» **Using the information**
a) State whether each statement below agrees with the passage on LEGOs and social skills. Answer yes or no for each, and quote the deciding words of the passage.
(i) LEGOs appeal to a broad age range.
(ii) LEGO play therapy decreases the initiation of social contact with peers among children with autism.
(iii) Turn-taking is named as a social skill that poses a challenge for some children with autism.
b) Quote the passage on LEGOs and social skills between "Using LEGOs to" and "in the long-term.", inclusive.

» **Source passage**
= = = = =

Using LEGOs to Build Social Skills and Language
Social skills play a role in all stages of life from family relationships and friendships to romantic relationships and career success. Social skills are a challenge for many children with autism. Social skills that pose a challenge for some children with autism include turn-taking, social flexibility, and problem-solving. In recent research studies, researchers have shown that LEGO play therapy can help children with autism increase their initiation of social contact with peers and decrease aloofness and rigidity, both in the short-term and in the long-term.
Play benefits of LEGOs
LEGOs are a fantastic toy; they build imagination, visual skills, problem-solving, perseverance, and communication. LEGOs are often a preferred toy for children. They are widely accessible and appeal to a broad age range. Also, LEGOs are flexible; there are so many things you can do with LEGOs.

= = = = =

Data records

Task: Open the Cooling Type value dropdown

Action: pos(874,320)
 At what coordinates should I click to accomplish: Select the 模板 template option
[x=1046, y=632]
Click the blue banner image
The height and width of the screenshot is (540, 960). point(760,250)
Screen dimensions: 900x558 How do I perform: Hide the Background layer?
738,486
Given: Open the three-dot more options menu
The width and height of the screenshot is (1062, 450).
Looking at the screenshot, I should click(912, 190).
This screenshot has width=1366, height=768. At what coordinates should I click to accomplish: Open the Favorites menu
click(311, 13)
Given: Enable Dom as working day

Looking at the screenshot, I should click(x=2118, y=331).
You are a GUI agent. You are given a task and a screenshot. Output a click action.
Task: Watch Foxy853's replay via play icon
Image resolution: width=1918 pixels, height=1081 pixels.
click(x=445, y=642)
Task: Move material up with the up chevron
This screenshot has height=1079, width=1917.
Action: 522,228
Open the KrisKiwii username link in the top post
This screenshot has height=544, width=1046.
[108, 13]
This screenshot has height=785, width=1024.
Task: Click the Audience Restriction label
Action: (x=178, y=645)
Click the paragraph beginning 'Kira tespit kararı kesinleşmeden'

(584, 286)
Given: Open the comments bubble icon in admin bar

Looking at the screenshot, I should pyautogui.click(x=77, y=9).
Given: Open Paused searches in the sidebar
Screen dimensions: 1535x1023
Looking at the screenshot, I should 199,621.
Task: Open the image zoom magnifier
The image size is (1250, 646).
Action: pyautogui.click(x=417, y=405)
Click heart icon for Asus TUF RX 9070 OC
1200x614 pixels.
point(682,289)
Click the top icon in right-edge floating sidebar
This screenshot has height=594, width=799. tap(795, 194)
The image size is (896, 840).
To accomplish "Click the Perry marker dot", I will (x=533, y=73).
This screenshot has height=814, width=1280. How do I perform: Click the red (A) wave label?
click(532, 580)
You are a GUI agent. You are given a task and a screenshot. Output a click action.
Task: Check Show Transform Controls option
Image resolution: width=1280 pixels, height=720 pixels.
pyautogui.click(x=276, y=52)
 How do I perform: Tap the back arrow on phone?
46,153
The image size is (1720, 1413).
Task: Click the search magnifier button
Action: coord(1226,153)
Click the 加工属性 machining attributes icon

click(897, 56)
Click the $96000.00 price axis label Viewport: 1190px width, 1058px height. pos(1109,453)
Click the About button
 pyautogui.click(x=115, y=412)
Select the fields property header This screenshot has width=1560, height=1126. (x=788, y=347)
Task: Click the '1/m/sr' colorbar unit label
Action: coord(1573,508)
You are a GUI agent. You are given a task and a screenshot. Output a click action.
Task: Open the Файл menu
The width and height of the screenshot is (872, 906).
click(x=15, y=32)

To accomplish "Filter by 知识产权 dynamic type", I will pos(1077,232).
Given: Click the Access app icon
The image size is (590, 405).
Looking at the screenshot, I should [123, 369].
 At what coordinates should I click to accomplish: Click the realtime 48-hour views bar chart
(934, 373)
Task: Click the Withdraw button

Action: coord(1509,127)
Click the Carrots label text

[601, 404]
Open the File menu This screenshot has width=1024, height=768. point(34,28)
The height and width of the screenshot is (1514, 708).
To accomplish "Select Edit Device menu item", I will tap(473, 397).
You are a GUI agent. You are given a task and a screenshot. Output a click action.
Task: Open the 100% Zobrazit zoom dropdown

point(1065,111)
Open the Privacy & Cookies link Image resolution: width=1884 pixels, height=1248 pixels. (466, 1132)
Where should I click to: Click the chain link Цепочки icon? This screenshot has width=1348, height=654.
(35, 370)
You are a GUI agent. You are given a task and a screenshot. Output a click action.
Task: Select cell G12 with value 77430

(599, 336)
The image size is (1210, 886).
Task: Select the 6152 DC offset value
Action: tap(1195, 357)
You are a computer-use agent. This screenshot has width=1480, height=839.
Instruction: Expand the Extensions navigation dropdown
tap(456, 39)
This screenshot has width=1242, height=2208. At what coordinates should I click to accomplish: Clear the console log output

= = = = =

» **Solutions in order**
a)
(i) Yes: "They are widely accessible and appeal to a broad age range."
(ii) No: "LEGO play therapy can help children with autism increase their initiation of social contact with peers"
(iii) Yes: "Social skills that pose a challenge for some children with autism include turn-taking, social flexibility, and problem-solving."

b)
Using LEGOs to Build Social Skills and Language
Social skills play a role in all stages of life from family relationships and friendships to romantic relationships and career success. Social skills are a challenge for many children with autism. Social skills that pose a challenge for some children with autism include turn-taking, social flexibility, and problem-solving. In recent research studies, researchers have shown that LEGO play therapy can help children with autism increase their initiation of social contact with peers and decrease aloofness and rigidity, both in the short-term and in the long-term.